LaborPress

March 18, 2016
By Joe Maniscalco

The Fight for $15 continues to face resistance.
The Fight for $15 continues to face resistance.

New York, NY – One of the Fight for $15’s most ardent supporters is blasting Albany lawmakers this week for considering a wage increase that falls short of the mark. Talk of settling for something less than a $15 an hour minimum is particularly galling – considering the $15 an hour goal itself is already shooting low. 

In a statement released Thursday, Make the Road New York Organizing Director José López called poverty wages an “affront to workers everywhere.”

“All workers across our state should earn fair pay for a hard day's work, and that means a minimum of $15 per hour,” López said. “This is as true for upstate workers as it is for downstate workers. We strongly urge Governor Cuomo and leaders in the Assembly to continue to fight for the $15 per hour minimum wage proposal set forth by the "Mario Cuomo Campaign for Economic Justice" and included in the Executive Budget and Assembly one-house budget.”

Republican lawmakers continue to look for ways to oppose a statewide $15 an hour minimum wage, despite increasing momentum to get it done now.
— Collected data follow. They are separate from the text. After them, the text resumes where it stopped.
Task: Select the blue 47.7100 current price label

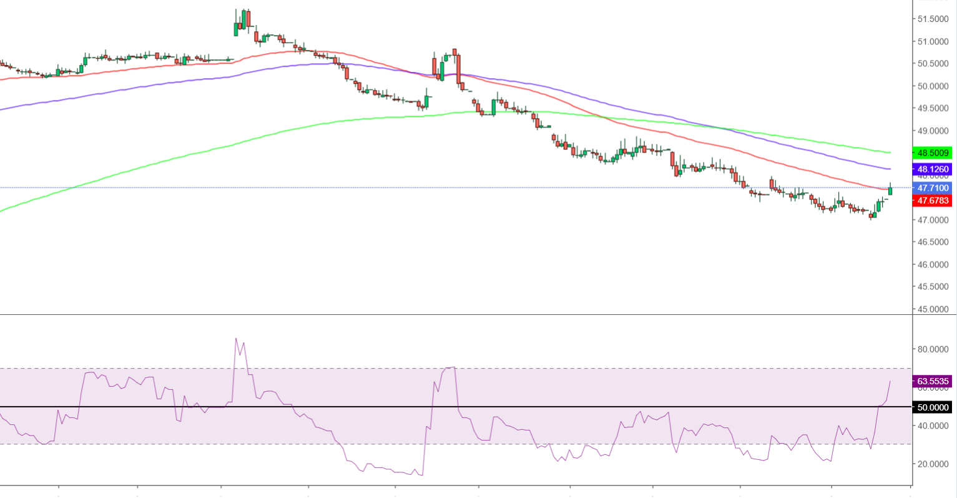Action: [x=931, y=187]
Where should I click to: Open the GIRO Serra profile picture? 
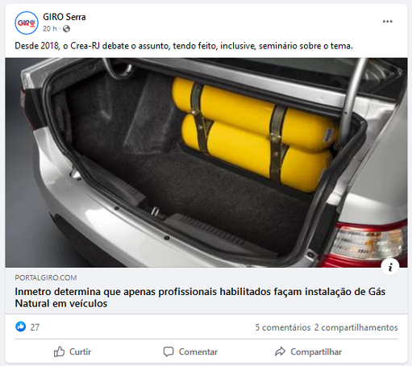click(x=27, y=23)
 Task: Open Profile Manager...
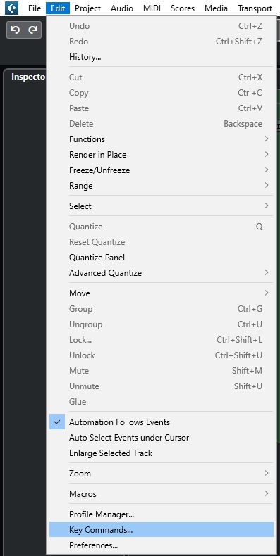click(162, 514)
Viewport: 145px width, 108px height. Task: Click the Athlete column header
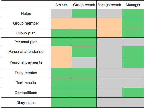[x=61, y=5]
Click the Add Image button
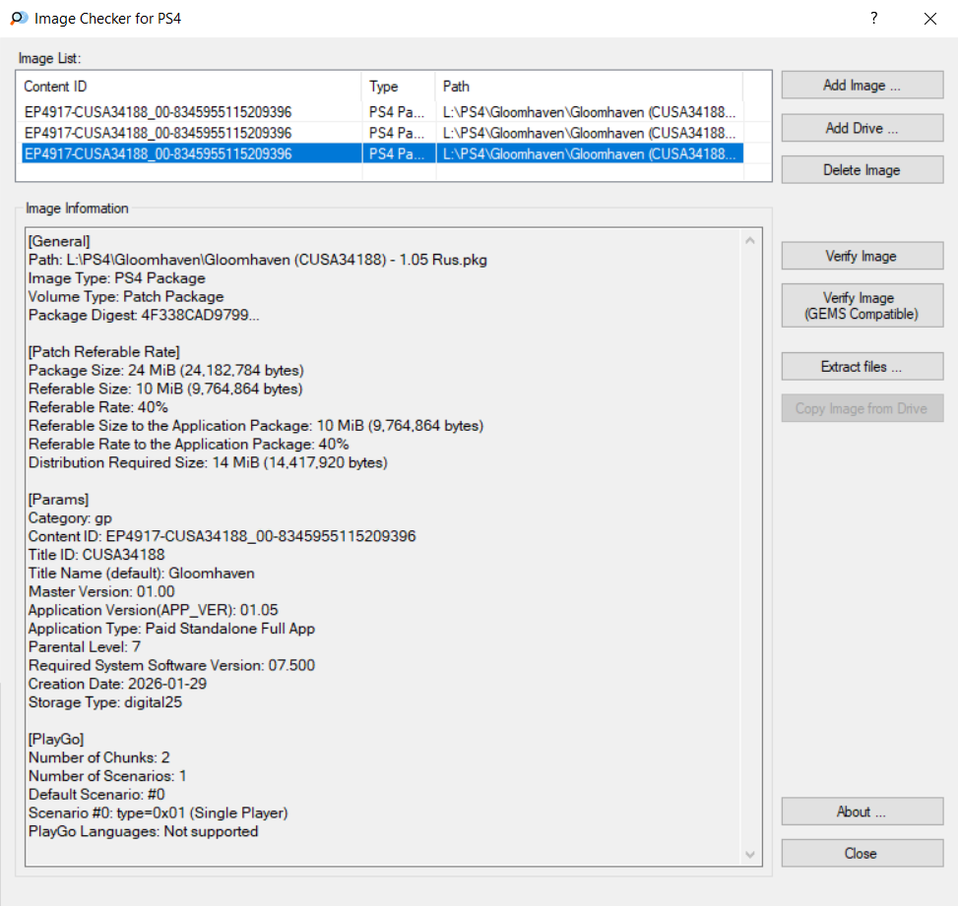Image resolution: width=958 pixels, height=906 pixels. click(x=862, y=86)
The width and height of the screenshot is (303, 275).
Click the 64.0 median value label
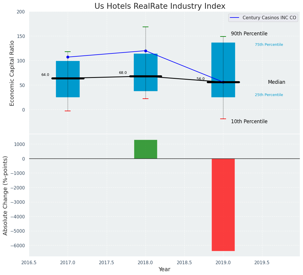click(45, 75)
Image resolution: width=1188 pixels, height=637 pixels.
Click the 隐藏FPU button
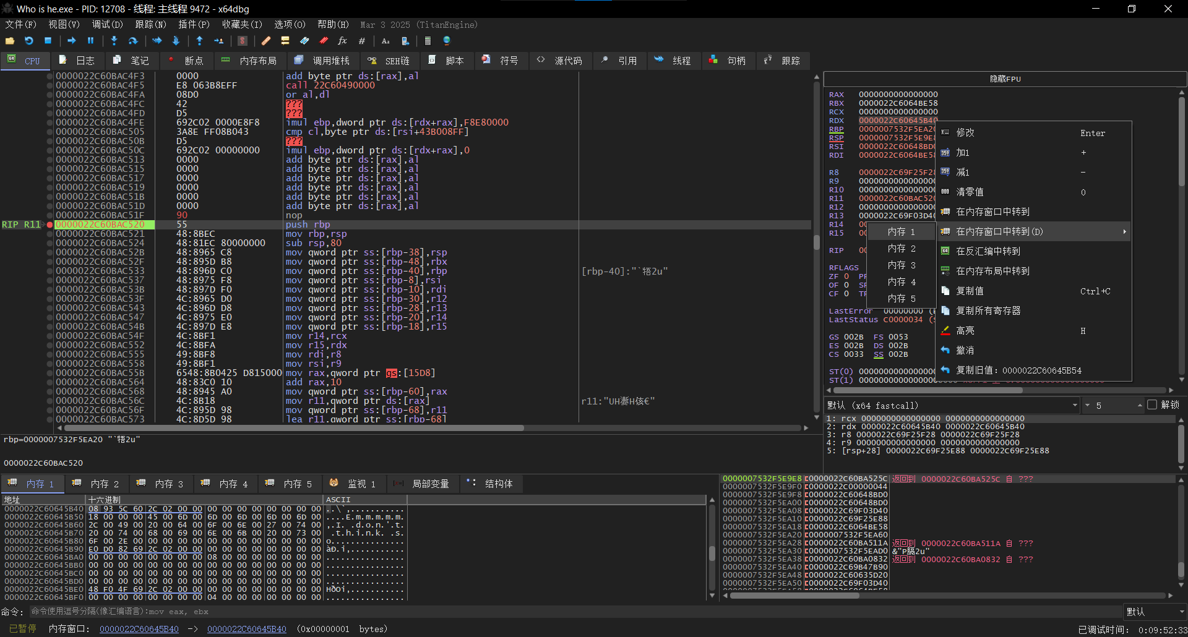1005,79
Assemblyman Dan Stec [R-114th District] is on record saying, “Now’s the time for caution not recklessness, and I think we need to take a pause and listen to the people who are actually hiring and firing workers out there.”

Governor Cuomo has already taken executive action to slowly phase in a $15 an hour minimum wage for fast food workers over the course of five years – a move that the State University of New York has adopted as well. 

It is now inconceivable that thousands of home health aides, airport workers, administrative assistants, adjuncts and other low-wage earners around the state will sit still for anything less than $15 an hour as well. Frustrated CUNY staffers have been filling the streets in protest for months. 

Despite the tremendous energy, time and creativity poured into the Fight for $15 movement over the last four years, it is essentially a conservative campaign aimed at attaining a modest goal. The only thing that made it seem audacious in the beginning, was the outrageousness of the economic status quo. 

When Governor Cuomo officially launched the “Mario Cuomo Campaign for Economic Justice at 1199SEIU headquarters in January, he said the following: What fair would have been, was to index [the minimum wage] to a rate like inflation, so it went up over time.” 

But the fight for a fair  minimum wage wasn’t linked to inflation back then, and it isn’t being linked to inflation now. 

At another $15 an hour rally at 1199SEIU headquarters in February, George Gresham, union president and head of the “Mario Cuomo Campaign for Economic Justice,” instead told LaborPress that worker advocates will first have to win a $15 an hour minimum wage — and then fight for indexing.  

“We don’t want to scare people,” Gresham said. “First we’ve got to get a living wage established. Then we fight to index that going forward into the future.”

Other labor leaders strenuously supportive of the Fight for $15 movement are less than thrilled with the slow phase-in period and the lack of indexing — both of  which raise questions about the effectiveness of a $15 an hour minimum wage when all is said and done. 

“We needed $15 an hour now — under this structure,” Local 372 President Shaun Francois I told LaborPress in January. “Indexing would have been a doggone good thing. If we had been doing that, we wouldn’t be having these problems.” 

About 55-percent of New York renters pay more than 30 percent of their income on housing. While across the country, roughly half of all U.S. children are subsisting near the poverty line. Still, a $15 an hour minimum wage remains anathema to many on the right — and that includes Democratic presidential frontrunner Hillary Clinton. 

“If we are going to live up to our values as New Yorkers who embrace economic justice and fair treatment for our workforce, we must ensure that all workers, in all parts of our state, earn a dignified wage of at least $15 per hour,” López said.